Maria Theis, Geschäftsführerin des Bethesda Krankenhauses, ist wichtig, dass „unsere Zusammenarbeit mit dem Bezirksamt so konstruktiv bleibt wie bisher.“ Kurzfristig gehe es dabei um weitere Corona-Impfangebote.

CDU: Ein Start mit „schwerer Hypothek“

Einige Bezirksamtsleiter hat Peter Gabriel – SPD-Urgestein in der Bezirksversammlung und aktuell ihr Präsident – im Laufe seiner politischen Arbeit bereits kommen und gehen sehen. Als der 82-Jährige nun Donnerstagabend die Wahl Cornelia Schmidt-Hoffmanns (SPD) zur neuen Bergedorfer Bezirksamtsleiterin verkündete, schwankte Gabriel ein wenig die Stimme. Ihm war wohl in einem Moment der Rührung bewusst: Wieder beginnt eine neue politische Ära in der Zukunft Bergedorfs.

Gleich im ersten Wahlgang hatte die Kandidatin der Koalition aus SPD, Grünen und FDP die notwendige Mindestanzahl an Stimmen erreicht: 23 brauchte Cornelia Schmidt-Hoffmann (das ist die einfache Mehrheit bei 45 stimmberechtigten Abgeordneten), 24 erhielt sie. Die Wahl war geheim, doch es darf spekuliert werden: Offenbar stimmte die Rot-grün-gelbe Koalition geschlossen für sie, denn 24 der 25 Abgeordneten waren anwesend.

Konnte Cornelia Schmidt-Hoffmann alle Stimmen der Koalition auf sich vereinen?

Wer mit „Nein“ stimmte (14-mal), wer sich enthielt (viermal), bleibt offen: Die Linke (fünf Sitze) hatte das Votum für ihre Fraktion freigegeben, CDU (11 Sitze, neun Anwesende) und AfD (vier Sitze) hatten sich im Vorfeld ablehnend gezeigt.

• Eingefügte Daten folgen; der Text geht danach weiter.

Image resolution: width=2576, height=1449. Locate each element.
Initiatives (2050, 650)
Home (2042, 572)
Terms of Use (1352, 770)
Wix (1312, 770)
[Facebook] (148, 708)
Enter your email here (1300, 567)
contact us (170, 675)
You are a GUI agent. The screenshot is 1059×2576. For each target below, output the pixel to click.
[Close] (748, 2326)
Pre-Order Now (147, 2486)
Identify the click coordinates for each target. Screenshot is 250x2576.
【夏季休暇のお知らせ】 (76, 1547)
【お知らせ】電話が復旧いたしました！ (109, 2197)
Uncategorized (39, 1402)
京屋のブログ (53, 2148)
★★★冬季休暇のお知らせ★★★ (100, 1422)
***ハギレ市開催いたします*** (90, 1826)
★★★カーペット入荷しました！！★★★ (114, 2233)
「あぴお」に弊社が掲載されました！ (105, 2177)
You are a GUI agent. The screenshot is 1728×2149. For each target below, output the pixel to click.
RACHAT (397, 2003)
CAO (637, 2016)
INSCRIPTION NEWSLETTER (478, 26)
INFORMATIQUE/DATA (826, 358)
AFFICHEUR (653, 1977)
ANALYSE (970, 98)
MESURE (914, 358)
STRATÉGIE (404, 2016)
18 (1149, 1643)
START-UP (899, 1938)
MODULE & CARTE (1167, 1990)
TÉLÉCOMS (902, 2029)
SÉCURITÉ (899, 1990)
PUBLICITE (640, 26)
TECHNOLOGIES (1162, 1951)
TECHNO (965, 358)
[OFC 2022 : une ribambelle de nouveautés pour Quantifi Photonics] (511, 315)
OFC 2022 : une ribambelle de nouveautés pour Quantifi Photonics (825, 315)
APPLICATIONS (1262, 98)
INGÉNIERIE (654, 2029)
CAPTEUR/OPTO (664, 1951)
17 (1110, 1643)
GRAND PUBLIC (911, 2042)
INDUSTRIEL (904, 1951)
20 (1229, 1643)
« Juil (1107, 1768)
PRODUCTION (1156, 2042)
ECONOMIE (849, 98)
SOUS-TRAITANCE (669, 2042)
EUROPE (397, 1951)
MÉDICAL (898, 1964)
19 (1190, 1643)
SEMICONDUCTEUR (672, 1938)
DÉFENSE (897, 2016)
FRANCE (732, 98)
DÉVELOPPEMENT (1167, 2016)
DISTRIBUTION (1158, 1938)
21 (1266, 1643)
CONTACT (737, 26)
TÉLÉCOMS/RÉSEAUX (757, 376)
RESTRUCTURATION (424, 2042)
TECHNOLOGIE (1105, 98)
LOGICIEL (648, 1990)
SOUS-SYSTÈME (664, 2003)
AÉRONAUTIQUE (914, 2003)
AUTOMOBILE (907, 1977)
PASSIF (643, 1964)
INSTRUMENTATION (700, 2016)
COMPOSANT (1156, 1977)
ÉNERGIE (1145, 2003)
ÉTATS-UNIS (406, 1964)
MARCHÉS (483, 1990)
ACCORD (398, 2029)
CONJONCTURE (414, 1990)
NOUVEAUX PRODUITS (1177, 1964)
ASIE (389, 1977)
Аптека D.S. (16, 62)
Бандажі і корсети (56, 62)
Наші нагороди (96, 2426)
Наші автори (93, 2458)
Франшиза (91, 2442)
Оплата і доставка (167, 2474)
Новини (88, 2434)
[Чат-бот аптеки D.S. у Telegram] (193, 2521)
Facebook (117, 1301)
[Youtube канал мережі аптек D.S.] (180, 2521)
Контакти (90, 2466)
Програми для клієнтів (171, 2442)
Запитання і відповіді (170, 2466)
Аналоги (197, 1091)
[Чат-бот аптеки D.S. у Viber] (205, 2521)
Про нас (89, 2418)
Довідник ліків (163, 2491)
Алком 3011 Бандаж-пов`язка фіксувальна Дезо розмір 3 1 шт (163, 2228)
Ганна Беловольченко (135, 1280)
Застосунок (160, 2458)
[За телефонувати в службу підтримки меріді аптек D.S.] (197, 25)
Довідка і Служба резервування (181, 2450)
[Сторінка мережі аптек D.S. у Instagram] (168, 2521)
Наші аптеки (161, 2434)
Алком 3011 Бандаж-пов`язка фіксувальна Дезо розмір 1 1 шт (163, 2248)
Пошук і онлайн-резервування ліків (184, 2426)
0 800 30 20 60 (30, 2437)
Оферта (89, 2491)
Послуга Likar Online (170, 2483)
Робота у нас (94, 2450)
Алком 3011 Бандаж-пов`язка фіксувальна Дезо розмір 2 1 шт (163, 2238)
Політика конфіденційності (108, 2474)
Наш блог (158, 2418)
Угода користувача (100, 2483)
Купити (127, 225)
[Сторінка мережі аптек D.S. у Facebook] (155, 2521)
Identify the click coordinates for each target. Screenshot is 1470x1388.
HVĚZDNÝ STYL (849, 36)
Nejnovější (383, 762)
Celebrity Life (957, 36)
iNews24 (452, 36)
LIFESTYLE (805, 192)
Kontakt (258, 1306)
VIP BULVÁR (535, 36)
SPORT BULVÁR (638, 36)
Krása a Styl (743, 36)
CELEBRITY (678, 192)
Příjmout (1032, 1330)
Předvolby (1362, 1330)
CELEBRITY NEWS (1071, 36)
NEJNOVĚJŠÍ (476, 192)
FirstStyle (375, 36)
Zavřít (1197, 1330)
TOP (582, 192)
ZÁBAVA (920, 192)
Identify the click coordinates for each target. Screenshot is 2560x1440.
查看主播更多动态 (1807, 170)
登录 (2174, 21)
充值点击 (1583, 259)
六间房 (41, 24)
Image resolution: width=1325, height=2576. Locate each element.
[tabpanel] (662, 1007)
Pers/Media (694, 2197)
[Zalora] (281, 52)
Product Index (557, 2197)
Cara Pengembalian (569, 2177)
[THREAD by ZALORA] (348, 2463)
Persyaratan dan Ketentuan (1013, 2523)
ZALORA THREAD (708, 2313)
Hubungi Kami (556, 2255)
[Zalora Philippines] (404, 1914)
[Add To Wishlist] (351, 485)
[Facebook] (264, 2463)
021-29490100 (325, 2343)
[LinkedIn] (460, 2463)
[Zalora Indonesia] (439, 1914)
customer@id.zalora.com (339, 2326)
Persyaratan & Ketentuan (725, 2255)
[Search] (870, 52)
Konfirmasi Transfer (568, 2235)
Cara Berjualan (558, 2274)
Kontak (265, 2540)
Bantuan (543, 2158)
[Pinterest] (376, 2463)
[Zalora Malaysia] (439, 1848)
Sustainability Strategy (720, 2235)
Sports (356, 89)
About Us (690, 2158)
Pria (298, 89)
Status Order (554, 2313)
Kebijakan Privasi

Hauptkritikpunkt war dabei nicht die Kandidatin selbst, sondern die Tatsache, dass die Koalition die Juristin selbst ausgewählt hatte, anstatt die Stelle auszuschreiben. „Eine Farce“ nannte CDU-Fraktionschef Sven Noetzel das Prozedere. „So fördert man keine Demokratie.“

Kritik an Wahl ohne vorherige Ausschreibung des Spitzenpostens

Da es keine Ausschreibung gegeben habe, könne niemand wissen, ob Cornelia Schmidt-Hoffmann wirklich die beste Wahl sei. Die Chance, dies in einem Bewerbungsverfahren zu beweisen, habe ihr die Koalition genommen: „Und so wird die Bezirksamtsleiterin mit einer schweren Hypothek starten.“

Auch Michael Mirbach von der Linken kritisierte das Verfahren, das zwar rechtens sei, aber „wenig demokratisch“. Gleichwohl gehe es um Inhalte. Die Kandidatin habe sich in vielen Gesprächen offen gezeigt, zudem sei ihr Schwerpunkt Kinder und Jugend sehr zu begrüßen. Es fehle aber bei anderen Themen an „kritischer Distanz zu Entscheidungen des Senats“.

SPD-Fraktionsvorsitzende verteidigt das Vorgehen der Koalition

Katja Kramer, SPD-Fraktionsvorsitzende, betonte erneut, die Entscheidung gegen eine Ausschreibung sei rein aus Zeitgründen gefallen: „Monatelanger Stillstand“ wäre angesichts drängender Themen in Bergedorf „nicht vertretbar“ gewesen. Zudem sei mit Cornelia Schmidt-Hoffmann eine „kompetente, empathische und kommunikationsstarke Nachfolgerin“ für Arne Dornquast gefunden worden.

Die neue Bezirksamtsleiterin selbst betonte nach der Wahl, es gebe Gemeinsamkeiten: den Wunsch, „dass der Bezirk gut regiert und zukunftsfest gemacht“ werde.